==== TASK MATERIAL

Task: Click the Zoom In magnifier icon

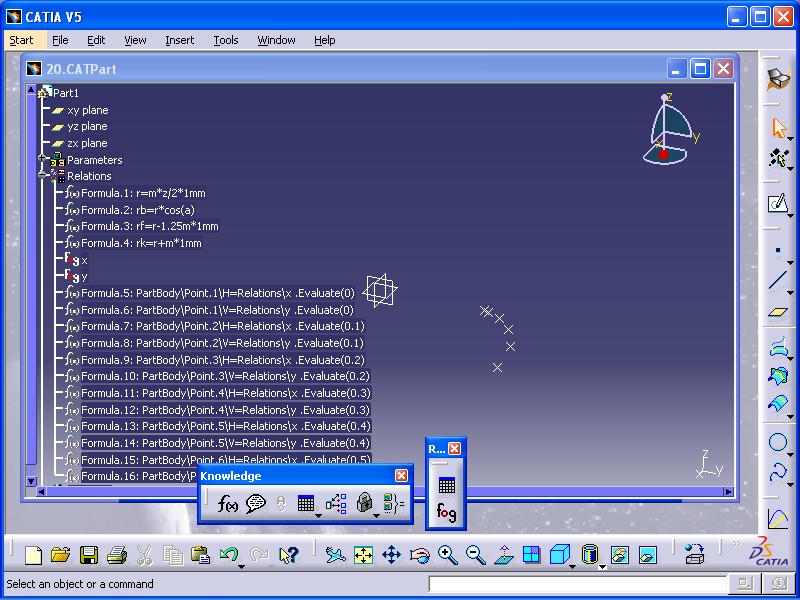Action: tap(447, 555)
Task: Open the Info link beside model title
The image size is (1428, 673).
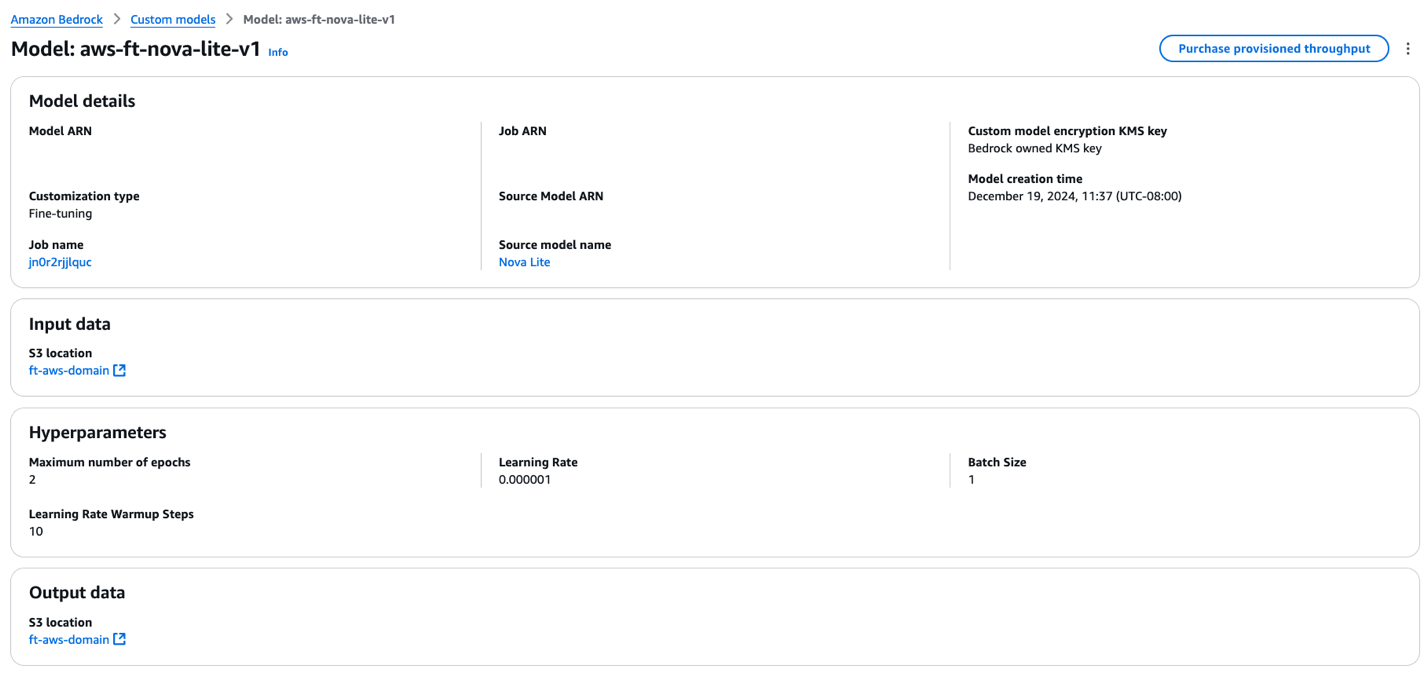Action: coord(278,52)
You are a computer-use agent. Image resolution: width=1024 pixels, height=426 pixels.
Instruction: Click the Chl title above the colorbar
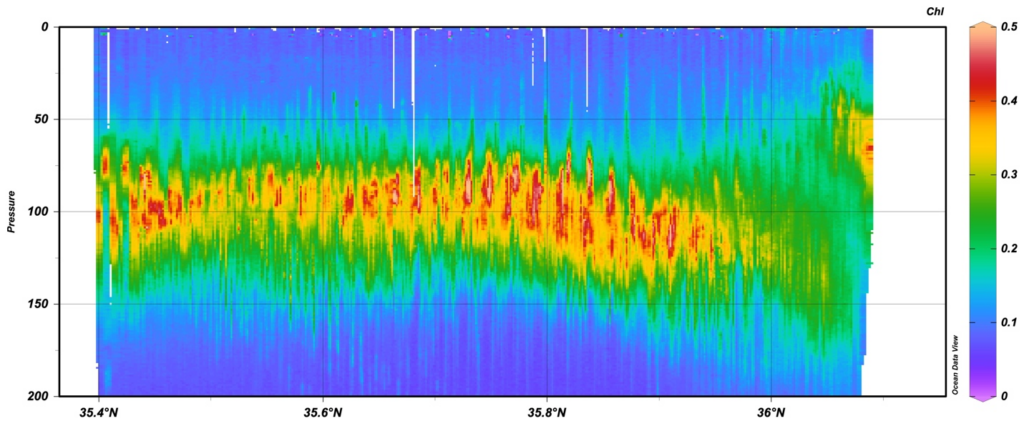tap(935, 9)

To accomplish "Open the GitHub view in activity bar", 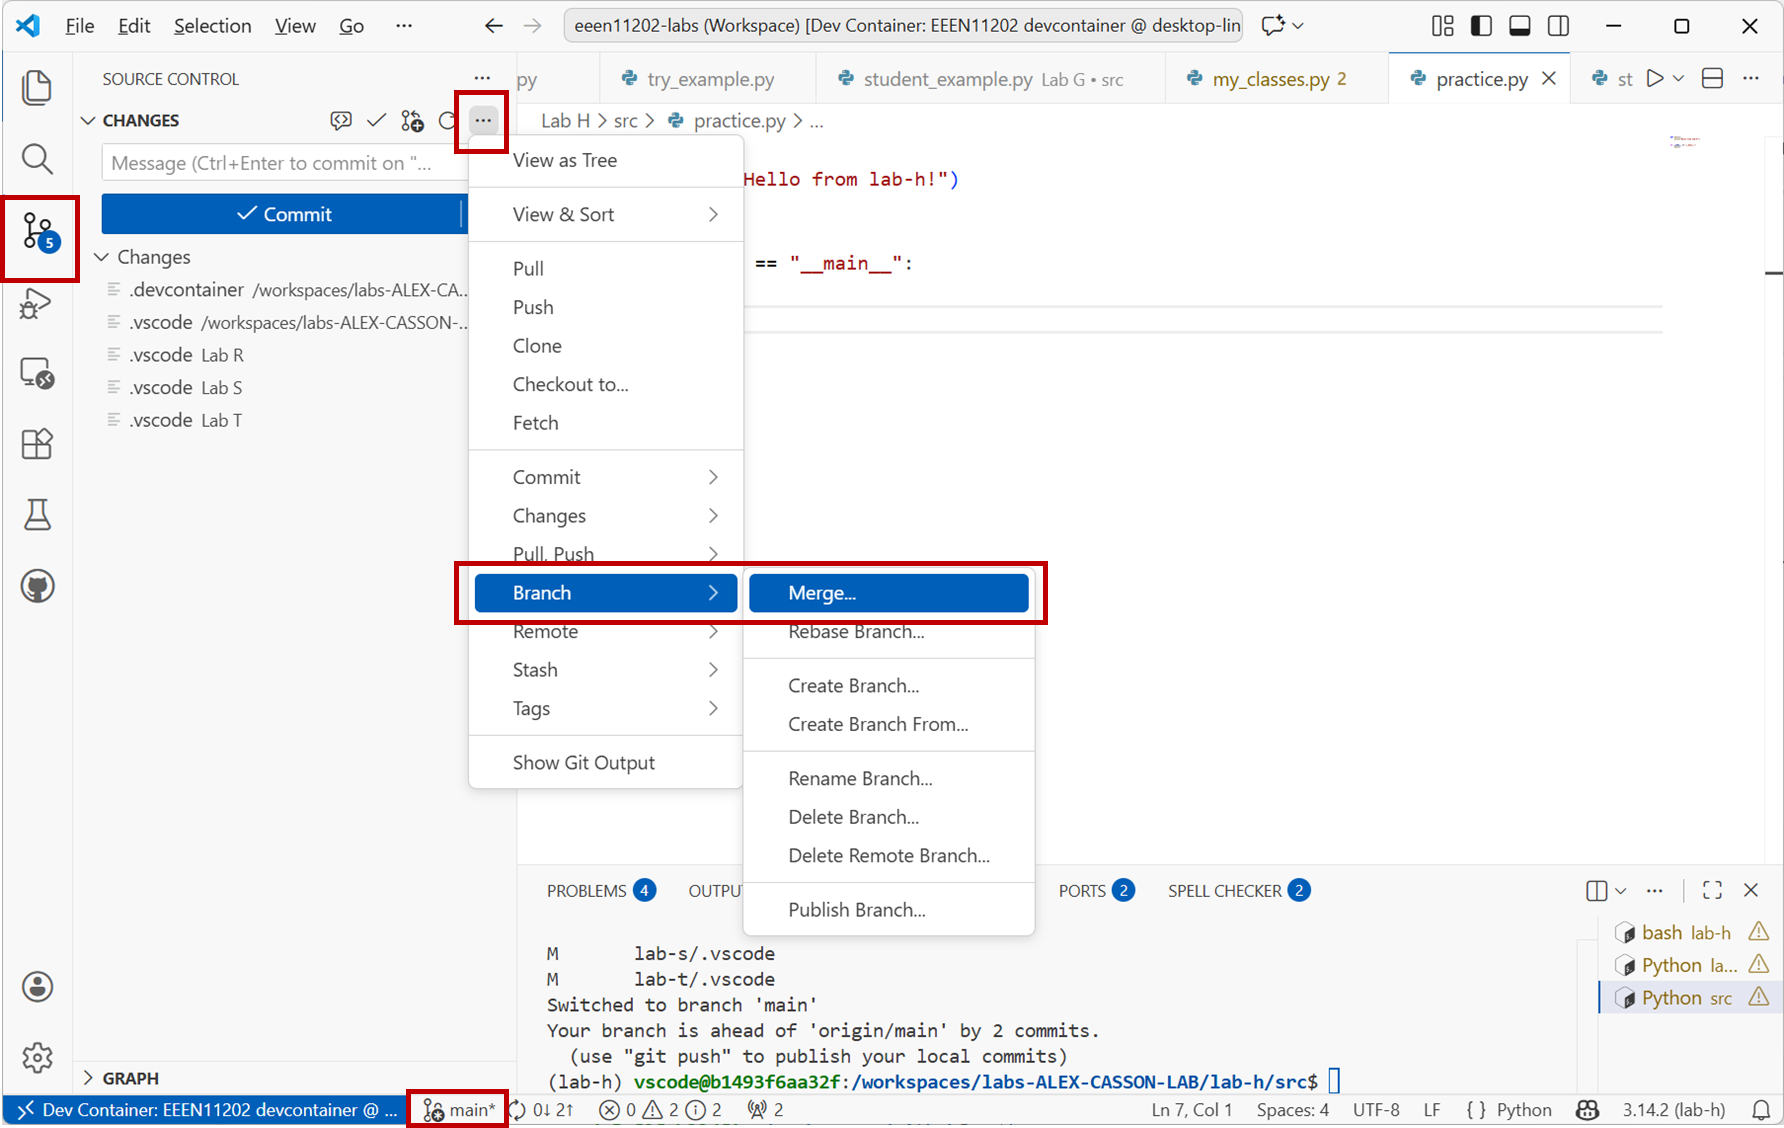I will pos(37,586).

========
==== TASK MATERIAL

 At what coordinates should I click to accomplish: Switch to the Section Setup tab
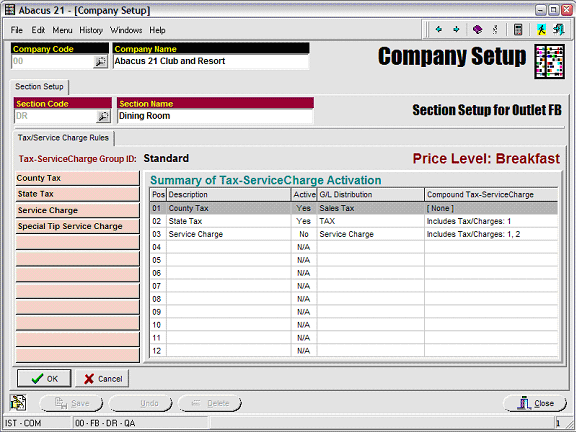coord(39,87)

========

In the material above, which lines fall between the one holding "Task: Click the Zoom In magnifier icon" and the one holding "You are a computer-use", inclusive? Print exactly those, with the pictures left out.

Task: Click the Zoom In magnifier icon

Action: tap(447, 555)
Task: Open the Info link beside model title
The image size is (1428, 673).
Action: coord(278,52)
You are a computer-use agent. Image resolution: width=1024 pixels, height=426 pixels.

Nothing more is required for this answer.